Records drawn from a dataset
::::::::
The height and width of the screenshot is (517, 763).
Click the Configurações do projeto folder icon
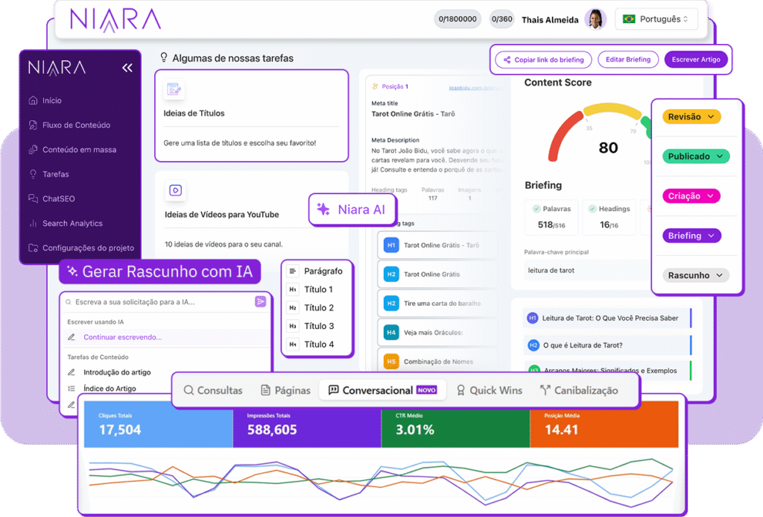pyautogui.click(x=33, y=248)
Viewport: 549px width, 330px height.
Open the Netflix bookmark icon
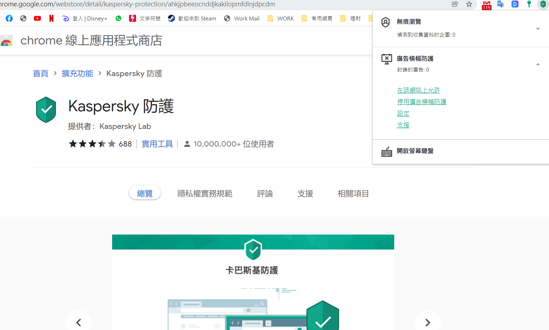(x=51, y=18)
::::::::
◆ **Instructions for the task**: Repeat the data in full, exactly as it stands, but drop every picture.

◆ **Reply**:
The height and width of the screenshot is (517, 763).
Click the Configurações do projeto folder icon
pyautogui.click(x=33, y=248)
Viewport: 549px width, 330px height.
Open the Netflix bookmark icon
(x=51, y=18)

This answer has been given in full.